### TRY IT:
Each line starting at the one that contains "You are a GUI" and ending at the one that contains "申込フォーム (79, 1273)" must be returned exactly, and the rest of the listing is left out.

● ● ● ● ● ● ●

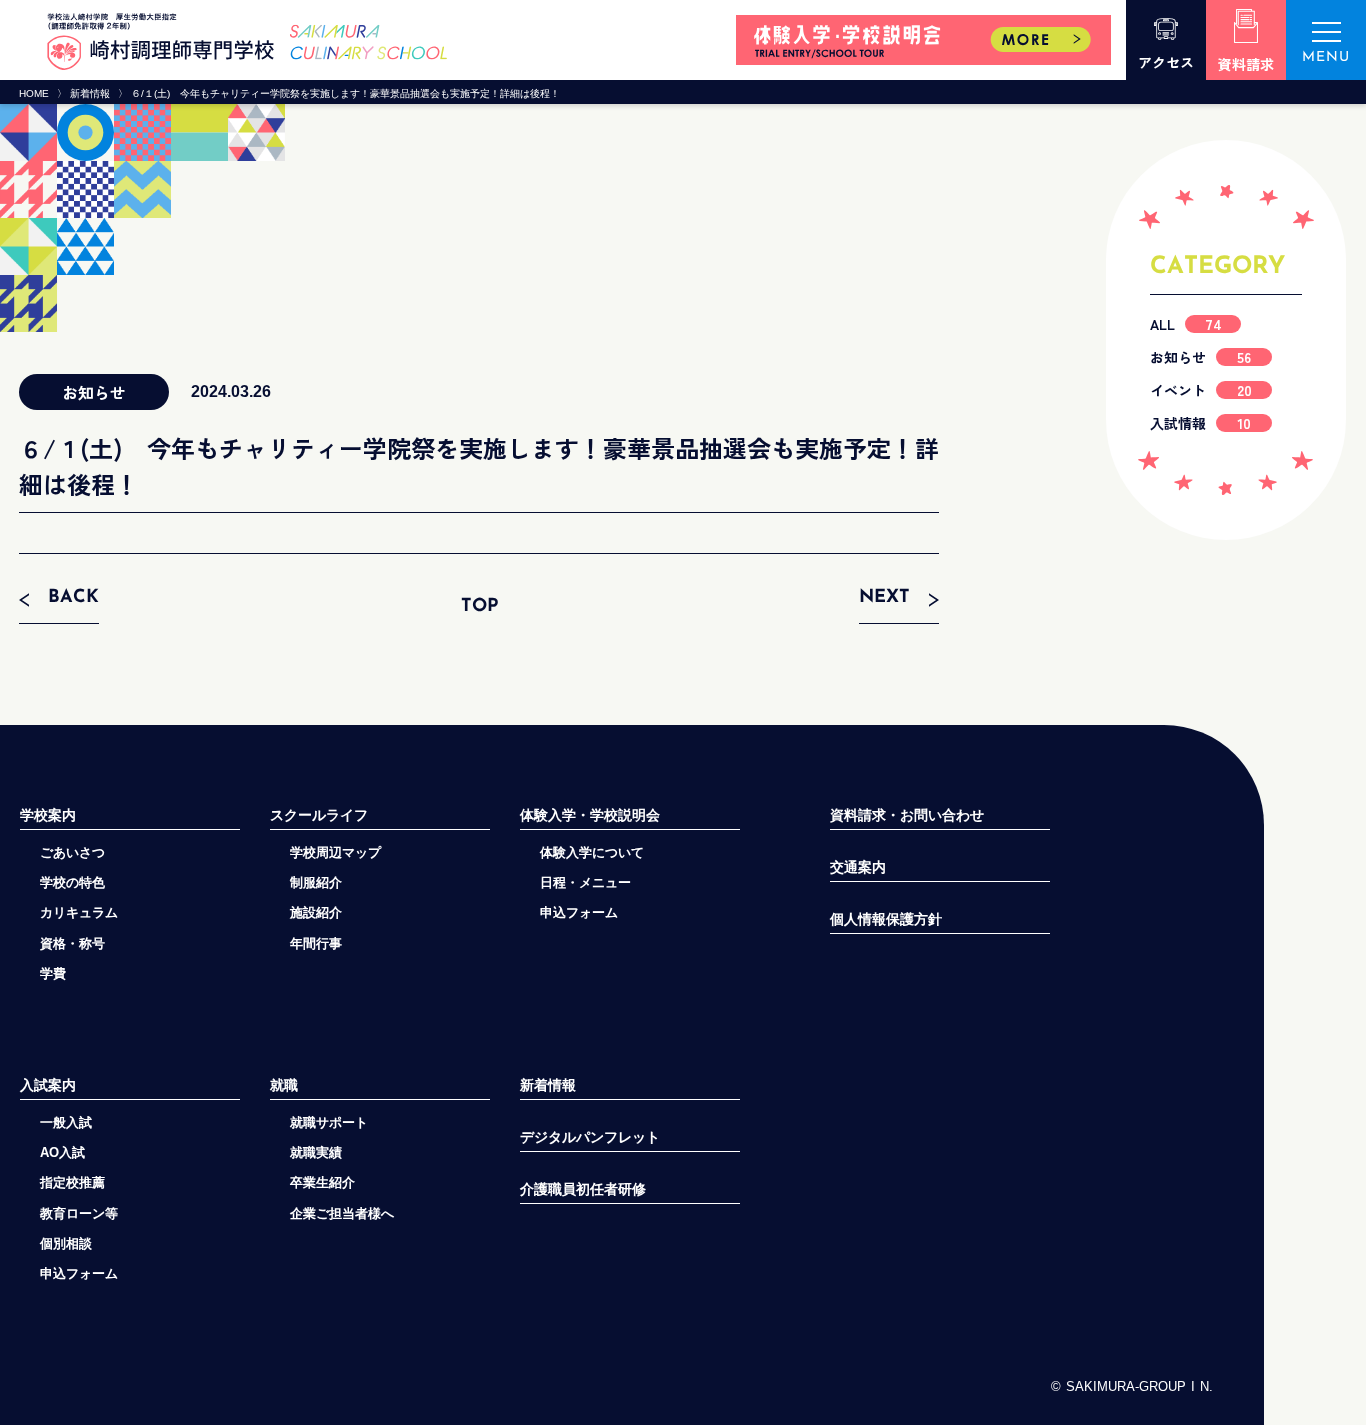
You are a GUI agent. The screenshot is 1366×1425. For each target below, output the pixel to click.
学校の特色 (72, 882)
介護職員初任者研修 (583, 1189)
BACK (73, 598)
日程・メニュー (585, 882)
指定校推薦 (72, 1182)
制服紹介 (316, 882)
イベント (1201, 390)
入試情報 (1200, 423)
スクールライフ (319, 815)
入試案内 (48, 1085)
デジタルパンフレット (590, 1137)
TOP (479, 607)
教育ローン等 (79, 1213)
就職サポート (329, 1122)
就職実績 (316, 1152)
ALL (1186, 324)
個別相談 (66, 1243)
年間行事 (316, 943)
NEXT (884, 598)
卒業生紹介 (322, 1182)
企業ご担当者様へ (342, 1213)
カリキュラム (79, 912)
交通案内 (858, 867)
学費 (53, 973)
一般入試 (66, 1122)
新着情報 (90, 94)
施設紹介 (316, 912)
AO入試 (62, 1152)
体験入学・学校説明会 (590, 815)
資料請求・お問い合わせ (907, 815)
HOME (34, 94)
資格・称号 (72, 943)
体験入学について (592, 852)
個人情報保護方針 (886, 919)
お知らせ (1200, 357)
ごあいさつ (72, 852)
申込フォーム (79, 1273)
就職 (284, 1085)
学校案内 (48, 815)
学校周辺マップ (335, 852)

● ● ● ● ● ● ●

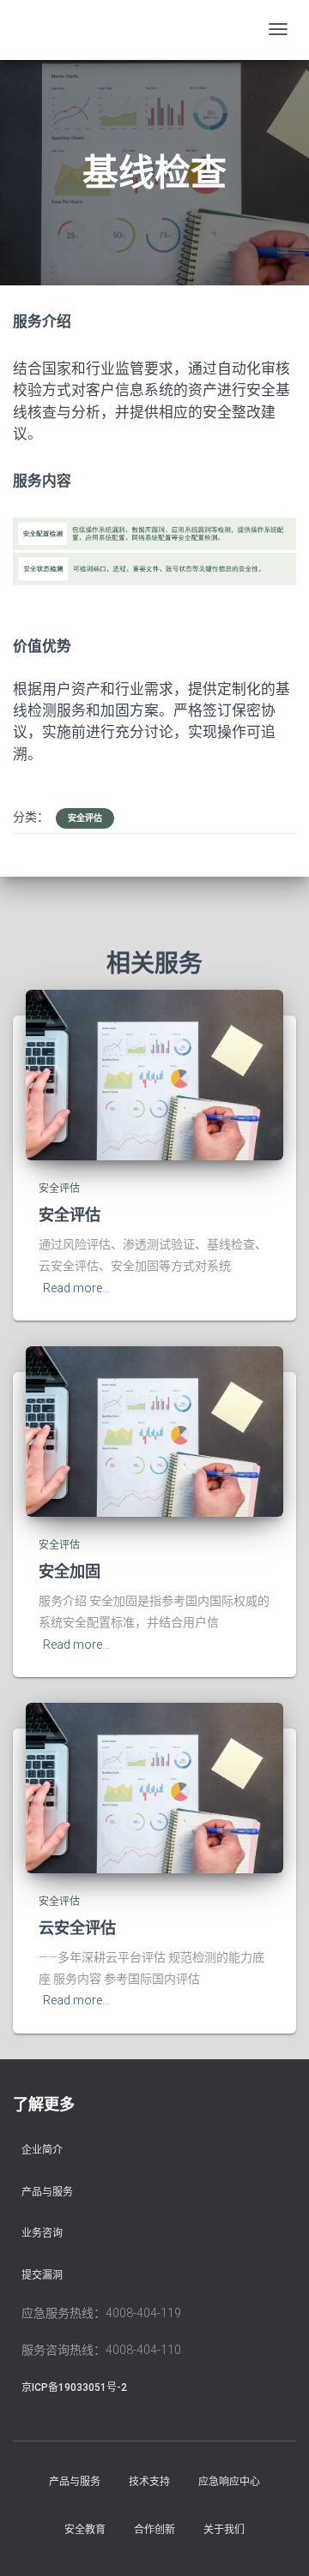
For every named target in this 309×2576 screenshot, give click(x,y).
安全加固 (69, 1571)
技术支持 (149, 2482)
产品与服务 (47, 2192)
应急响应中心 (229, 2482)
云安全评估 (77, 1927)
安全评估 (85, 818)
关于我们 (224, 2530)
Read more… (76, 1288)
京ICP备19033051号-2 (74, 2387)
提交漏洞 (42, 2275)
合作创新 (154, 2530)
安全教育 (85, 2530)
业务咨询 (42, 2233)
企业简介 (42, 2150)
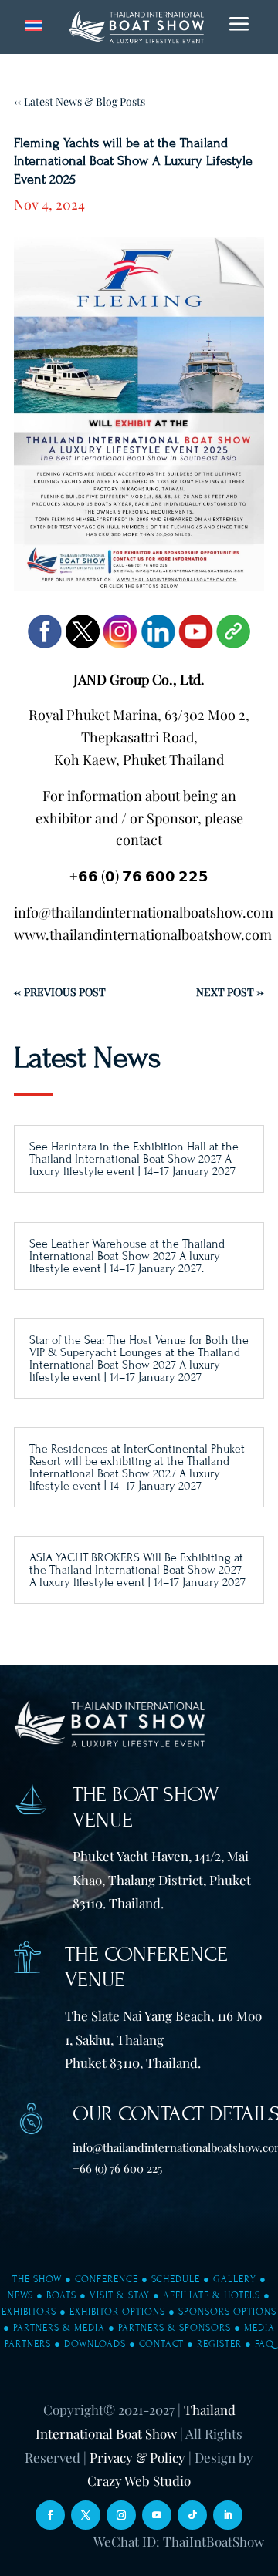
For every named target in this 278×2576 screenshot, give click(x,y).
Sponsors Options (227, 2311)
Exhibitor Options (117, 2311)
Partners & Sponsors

● ● ● ● ● ● ●

### EXERCISE SOLUTION:
You are a GUI agent. The screenshot is 1366×1425. For each target below, output the pixel to click.
学校の特色 (72, 882)
介護職員初任者研修 (583, 1189)
BACK (73, 598)
日程・メニュー (585, 882)
指定校推薦 (72, 1182)
制服紹介 (316, 882)
イベント (1201, 390)
入試情報 (1200, 423)
スクールライフ (319, 815)
入試案内 (48, 1085)
デジタルパンフレット (590, 1137)
TOP (479, 607)
教育ローン等 (79, 1213)
就職サポート (329, 1122)
就職実績 (316, 1152)
ALL (1186, 324)
個別相談 (66, 1243)
年間行事 (316, 943)
NEXT (884, 598)
卒業生紹介 (322, 1182)
企業ご担当者様へ (342, 1213)
カリキュラム (79, 912)
交通案内 (858, 867)
学費 (53, 973)
一般入試 (66, 1122)
新着情報 (90, 94)
施設紹介 (316, 912)
AO入試 (62, 1152)
体験入学・学校説明会 (590, 815)
資料請求・お問い合わせ (907, 815)
HOME (34, 94)
資格・称号 (72, 943)
体験入学について (592, 852)
個人情報保護方針 (886, 919)
お知らせ (1200, 357)
ごあいさつ (72, 852)
申込フォーム (79, 1273)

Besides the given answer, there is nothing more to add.